At trial, the government contended that Mazza-Alaluf violated both the state licensing and the federal registration prongs of Section 1960. Mazza-Alaluf contended that Turismo, as a business operating in Chile, was not subject to registration and that Turismo’s mere use of bank accounts was not sufficient to bring him within the boundaries of Section 1960. The trial judge found Mazza-Alaluf guilty of both conspiracy and substantive counts with respect to the state licensing prong as a result of Turismo’s use of accounts in each of New York, Illinois and Michigan, see United States v.

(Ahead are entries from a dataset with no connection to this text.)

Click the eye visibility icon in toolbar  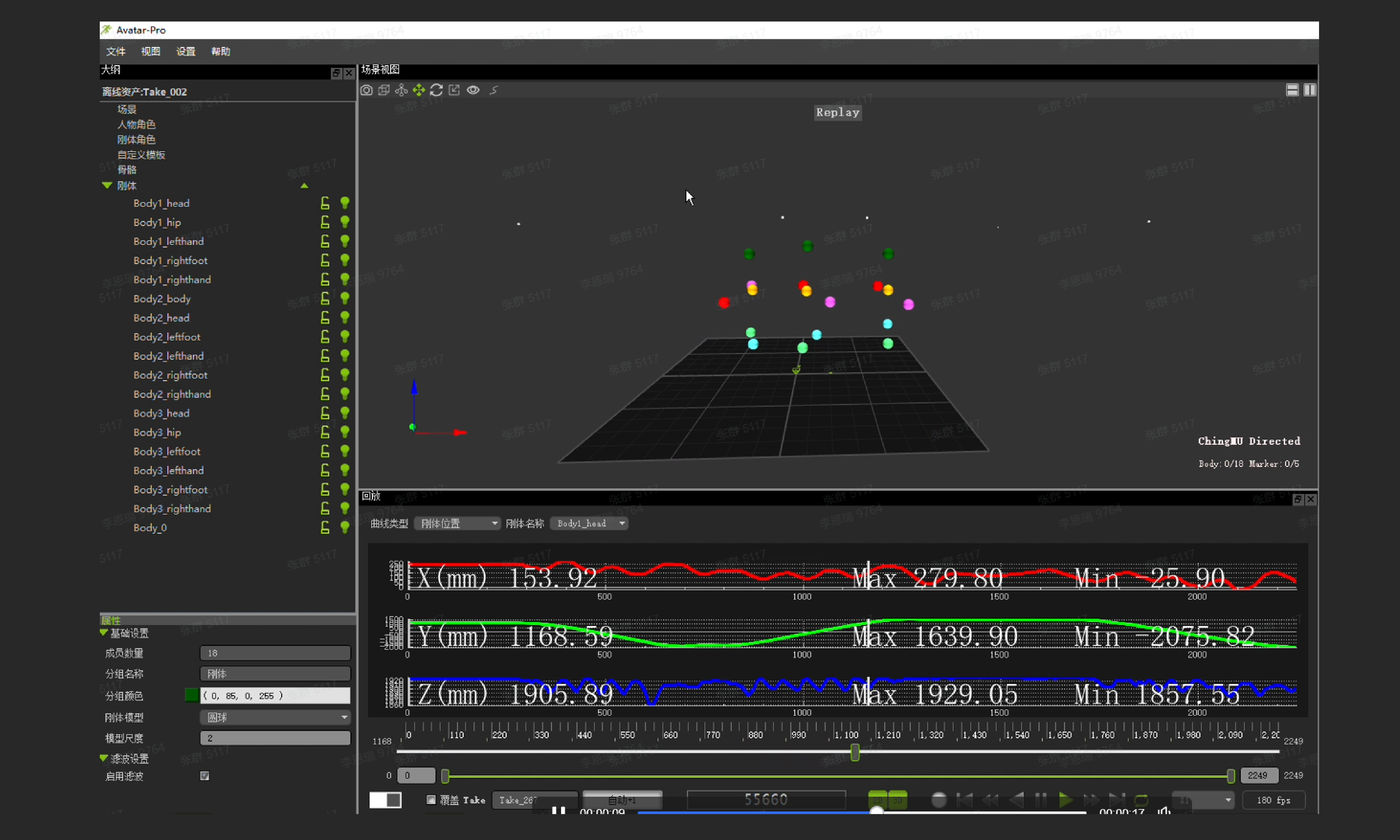pyautogui.click(x=473, y=90)
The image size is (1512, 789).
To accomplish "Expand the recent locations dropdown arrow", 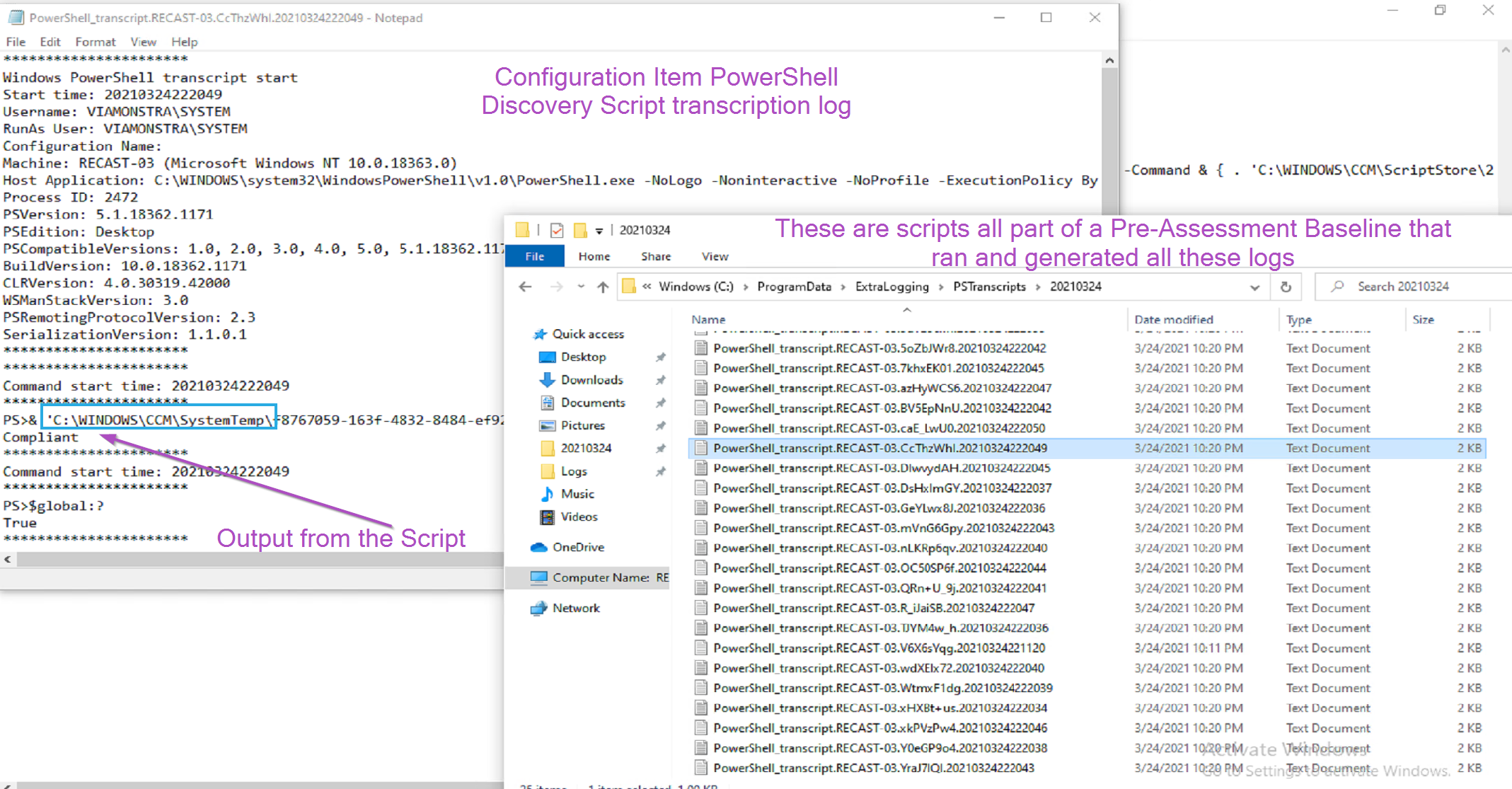I will (581, 287).
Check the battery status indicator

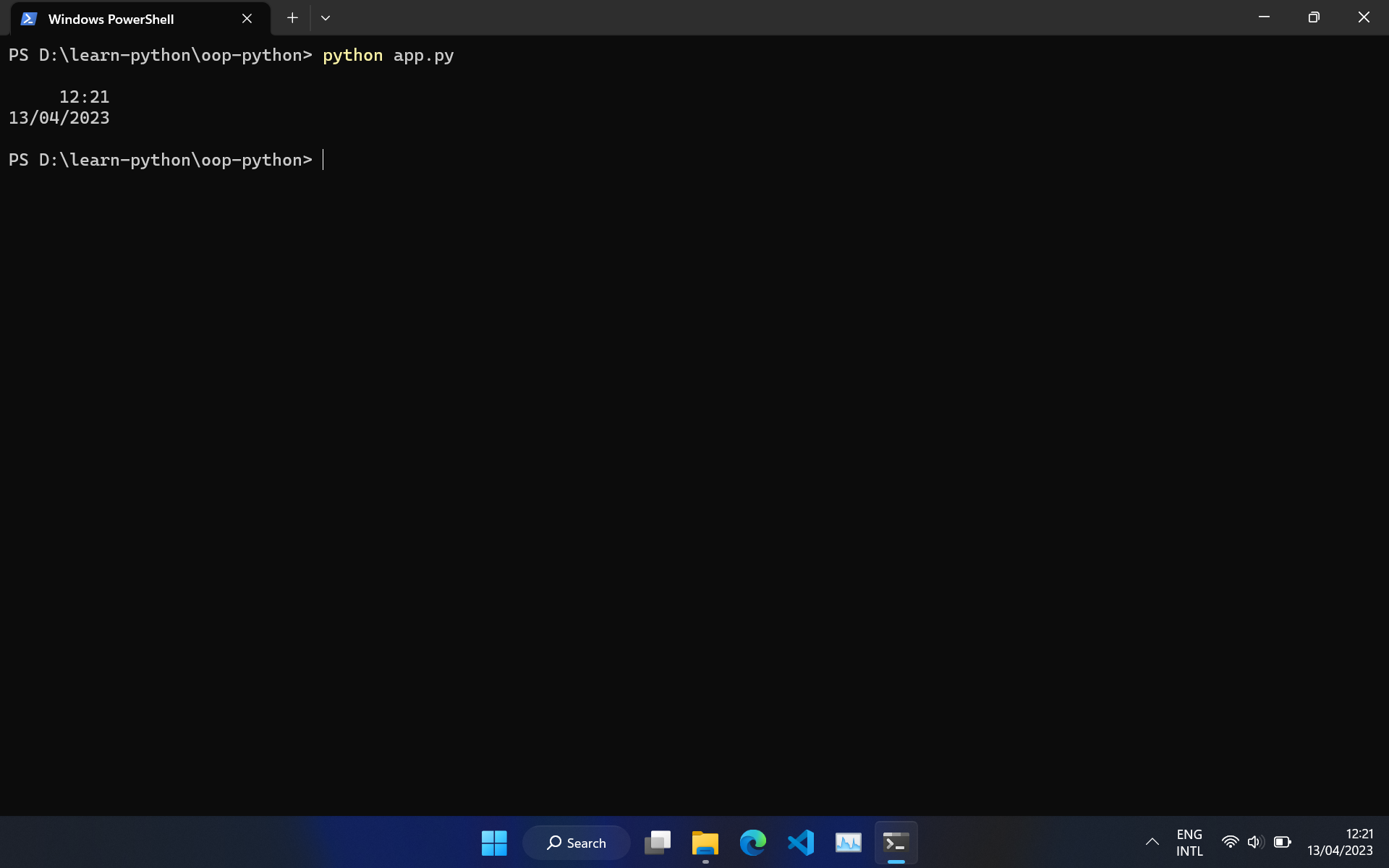pyautogui.click(x=1282, y=842)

Mazza-Alaluf, 607 F. Supp. 2d at 490-93, and sentenced Mazza-Alaluf to a 42-month prison term. Mazza-Alaluf appealed.

On appeal, Mazza-Alaluf challenged the verdict primarily on two grounds. He first contended that the evidence was insufficient to show that Turismo was a money transmitting business as that term is defined in 31 U.S.C. § 5330(d)(1)(B). That section, which is specifically referenced in the federal registration prong of Section 1960, defines a money transmitting business as any business required to file reports under 31 U.S.C. § 5313, which in turn applies only to “domestic financial institution[s].” Second, he argued that Turismo was not required to be licensed in any of the three states because Turismo “was, in every sense, Chilean to its core.” 

The Second Circuit rejected Mazza-Alaluf’s arguments and affirmed his conviction and sentence. The court first rejected Mazza-Alaluf’s argument that the government had to prove that Turismo was a “domestic financial institution,” holding that the definition in 31 U.S.C. § 5330(d)(1)(B) — which is expressly applicable to Section 1960(b)(1)(B), the federal registration prong — is not applicable to the state licensing prong contained in Section 1960(b)(1)(A). Moreover, the court opined that, even if it were applicable, Turismo would qualify as a domestic financial institution because it was a “financial institution” (see 31 U.S.C. § 5312(a)(2)(R) (defining “financial institution” as, among other things, “a licensed sender of money or any other person who engages as a business in the transmission of funds”)) that engaged in “action[s] in the United States” (see 31 U.S.C. § 5312(b)(1) (providing that the term “domestic financial institution” applies to “an action in the United States of a . . . financial institution”)). 

The Second Circuit then turned to Mazza-Alaluf’s argument that Turismo was not required to be licensed in any of the three states because its principal place of business was in Chile and it had neither offices nor employees in the United States. The court rejected this argument —recounting the activities that Turismo engaged in with respect to its accounts in each state: New York (using “New York banking facilities to transmit enormous sums of money in the state”), Illinois (transmitted funds, received tens of millions of dollars via wire transfers and accepted hundreds of checks) and Michigan (taking in and sending out approximately $42 million). The court concluded that such activity was sufficient to support the trial court’s finding that the state licensing requirements had been triggered in each jurisdiction. 

Finally, the court upheld the 42-month prison sentence, finding it procedurally and substantively reasonable in light of the scope of Mazza-Alaluf’s activities, which involved the unlicensed transmittal of more than $200 million.